Jeff Simon

Personal information
- Full name: Jeffrey Simon
- Born: August 17, 1989 (age 37)
- Height: 5 ft 6 in (168 cm)
- Weight: 143 lb (65 kg)

Sport
- Country: United States
- Sport: Short track speed skating
- Club: F.A.S.T. Racing Program

Medal record
Men's short track speed skating
Representing the United States
World Championships
| Bronze medal – third place | 2011 Sheffield | 1500 m |
| Bronze medal – third place | 2011 Sheffield | 3000 m |
| Bronze medal – third place | 2011 Sheffield | 5000 m relay |

= Jeff Simon =

American short track speed skater

Jeffrey Simon (born August 17, 1989) is an American short track speed skater and three-time bronze medallist at the World Championships.
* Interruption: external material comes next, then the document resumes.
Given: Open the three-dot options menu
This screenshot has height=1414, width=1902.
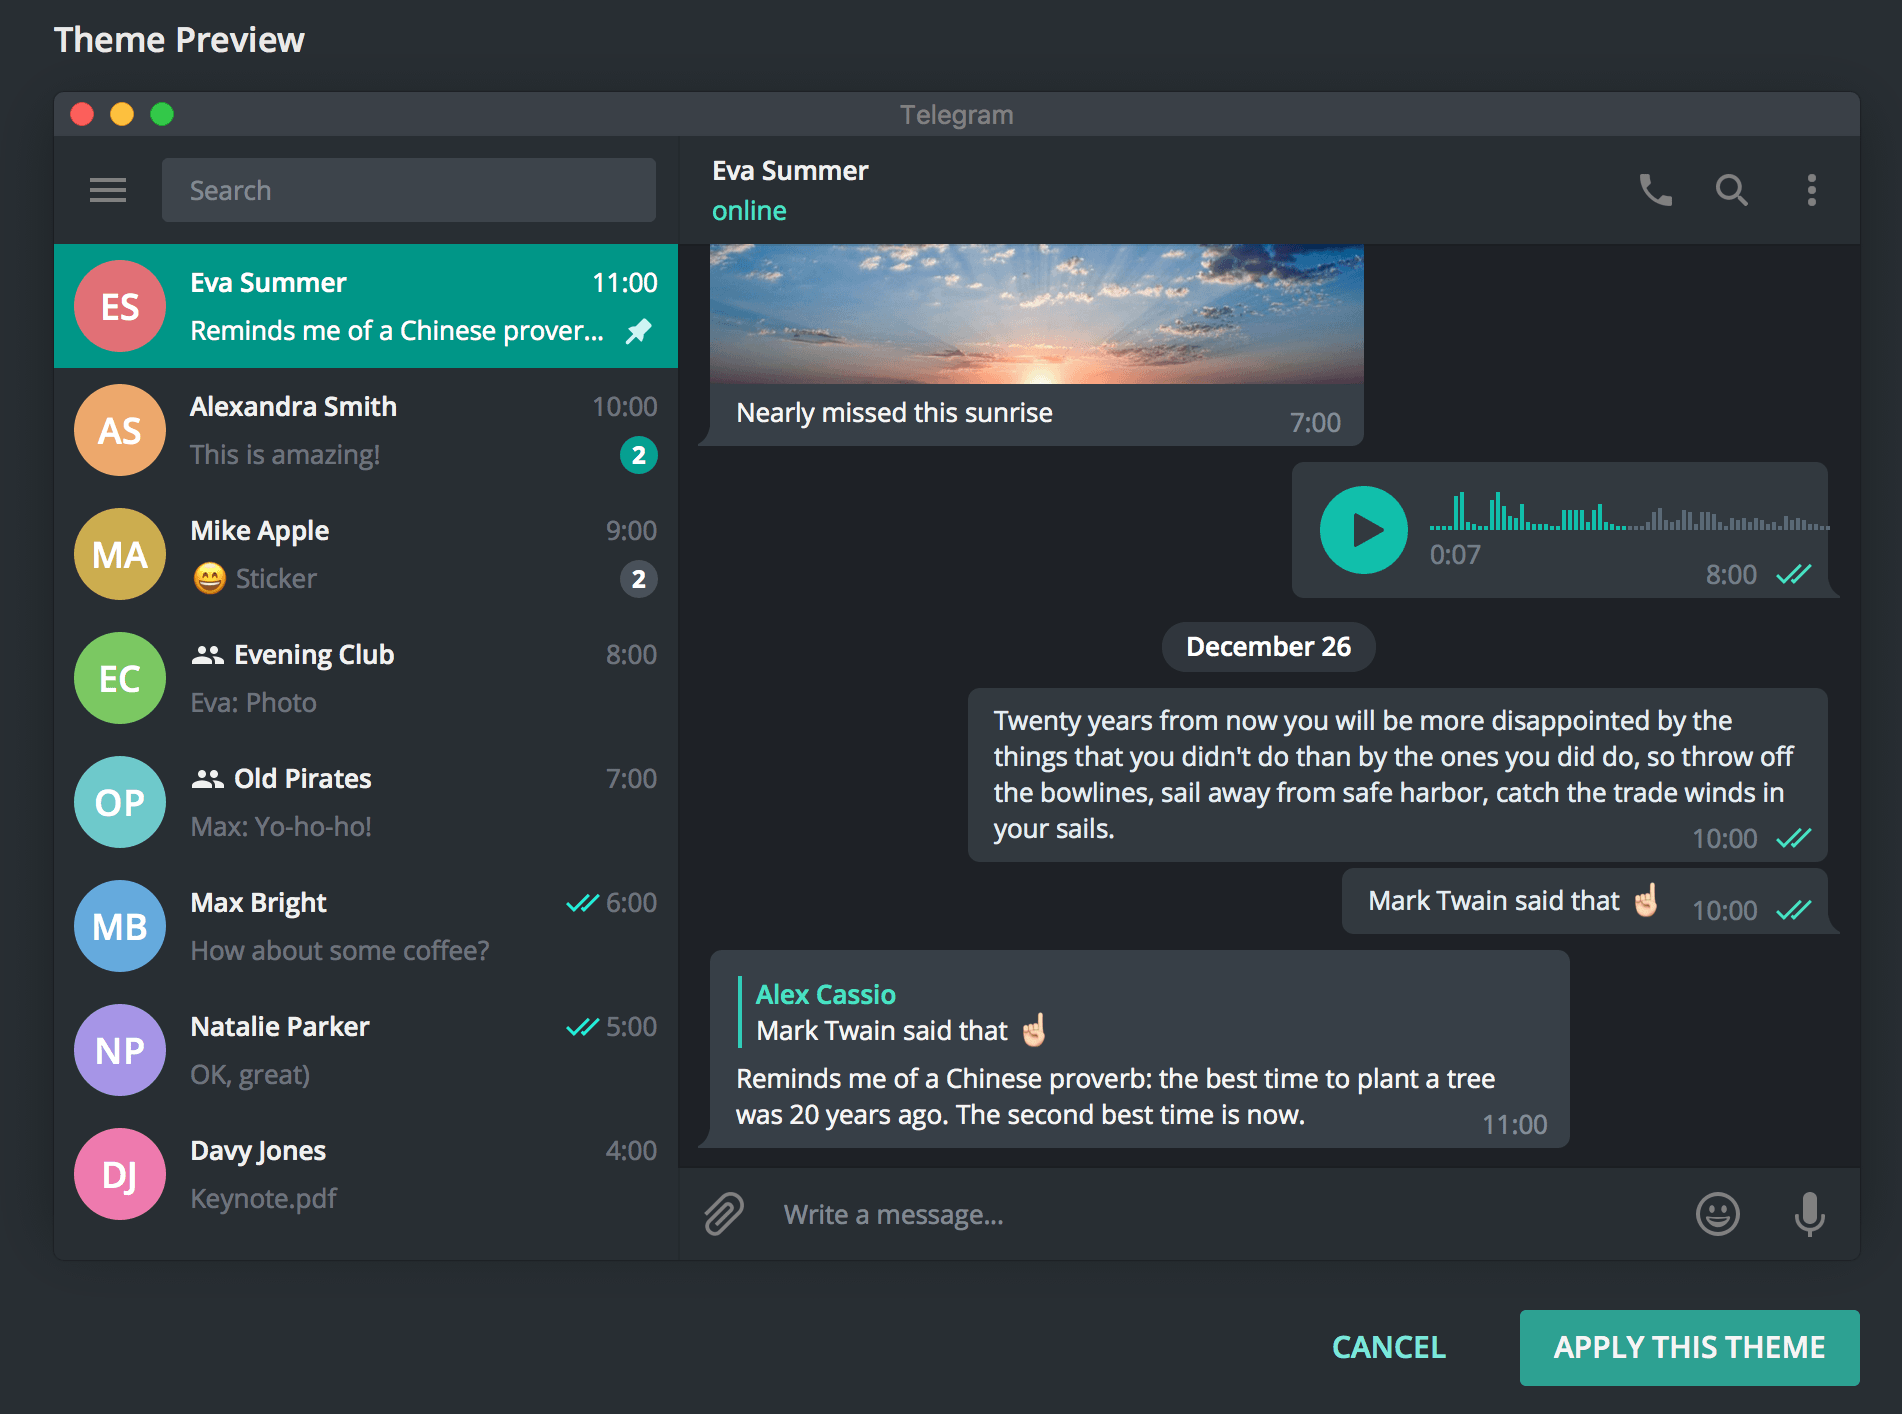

At the 2011 World Short Track Speed Skating Championships in Sheffield, England, Simon won three bronze medals. In his first event, Simon won a bronze medal in the men's 1500 m, finishing behind Noh Jin-Kyu and Charles Hamelin. Simon won his second bronze in the men's 3000 m, finishing behind Noh Jin-Kyu and Liang Wenhao. In his last event, the men's 5000 m relay, Simon won the bronze with Kyle Carr, Travis Jayner, and Anthony Lobello. Simon also competed in the men's 500 and 1000 m but did not advance to the finals in either event.